Importing educated workers is a “very sloppy” way to prepare for future workforce needs, Zax said.

“The politicians have looked at the state and said we have a very highly educated workforce; we can sort of ignore the fact that we poached that education from elsewhere, and we’re not actually serving our own children very well,” Zax said.

The racial divide between who gets a college education and who doesn’t has remained stubbornly large, said Paccione, a former teacher and onetime state representative. “This is not new,” she said.

And the need to close it is intensifying.

“We need more software engineers. We need more health care workers. We need more cybersecurity folks. We have one of the biggest space industries,” she said. “So let’s grow our own.”

Credential Gap, Brandon Cadena and Zulema Sierra
Sara Hertwig
Brandon Navejas with advisor Zulema Sierra at the Denver Scholarship Foundation, an independent nonprofit that helped him find the money he needed to go to college.

Grow our own

Navejas worked with an advisor from the Denver Scholarship Foundation throughout high school. The cost of college was the biggest concern, he said, but the nonprofit helped him figure it out.

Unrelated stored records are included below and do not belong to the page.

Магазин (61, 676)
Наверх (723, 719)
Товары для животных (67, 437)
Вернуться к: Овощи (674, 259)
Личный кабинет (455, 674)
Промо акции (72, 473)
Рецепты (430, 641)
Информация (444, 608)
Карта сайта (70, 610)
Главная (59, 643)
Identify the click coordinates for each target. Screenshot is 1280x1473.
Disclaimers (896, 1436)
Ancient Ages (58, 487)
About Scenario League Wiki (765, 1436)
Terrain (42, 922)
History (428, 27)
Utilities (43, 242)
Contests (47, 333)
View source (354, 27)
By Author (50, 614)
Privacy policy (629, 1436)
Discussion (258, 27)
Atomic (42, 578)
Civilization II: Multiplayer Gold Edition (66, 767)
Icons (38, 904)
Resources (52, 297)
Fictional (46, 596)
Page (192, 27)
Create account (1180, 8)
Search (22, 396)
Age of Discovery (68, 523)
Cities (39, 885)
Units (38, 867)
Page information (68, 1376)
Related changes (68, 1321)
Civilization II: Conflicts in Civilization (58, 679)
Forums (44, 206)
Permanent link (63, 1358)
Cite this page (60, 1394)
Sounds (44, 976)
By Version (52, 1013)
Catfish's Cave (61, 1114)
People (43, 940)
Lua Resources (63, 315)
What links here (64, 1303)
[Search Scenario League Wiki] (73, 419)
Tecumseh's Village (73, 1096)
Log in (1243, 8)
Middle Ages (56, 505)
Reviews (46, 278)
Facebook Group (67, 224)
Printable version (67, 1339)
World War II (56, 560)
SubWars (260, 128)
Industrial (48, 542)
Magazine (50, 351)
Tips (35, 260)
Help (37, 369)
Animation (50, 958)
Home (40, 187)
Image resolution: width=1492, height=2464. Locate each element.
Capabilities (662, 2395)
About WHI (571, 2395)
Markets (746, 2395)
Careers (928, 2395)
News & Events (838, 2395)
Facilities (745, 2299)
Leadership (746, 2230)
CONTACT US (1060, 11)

“This year it was actually a little more virtual being online learning,” he said. “But they had it posted on their dashboard scholarships, and I jumped at every opportunity I could.”

His tenacity paid off. Navejas got a scholarship from CU Boulder and starts this fall. He plans to major in aerospace engineering, get his master’s degree and become an astronaut.

Colorado has the nation’s second-largest aerospace economy. And according to the U.S. Bureau of Labor statistics, engineering jobs are growing faster than the national average. The median pay is nearly $70,000 a year.

“I'm excited just to meet new people, broaden my networking,” he said. “The professors over there especially, I know I'll be really learning like exactly what I need to learn.”

His family is excited too. Navejas says he is also nervous about being away from home, but plans to come back to north Denver often.

“It's not too far,” he said. “My grandpa is always going to have a spot for me to work whenever I need some extra cash, come on the weekends.”

Before he goes off to achieve his dream of going to space, his focus his much more grounded. He wants to provide great service to his customers and finish the dinner rush.

This story about racial gaps in college degrees was produced in collaboration with The Hechinger Report.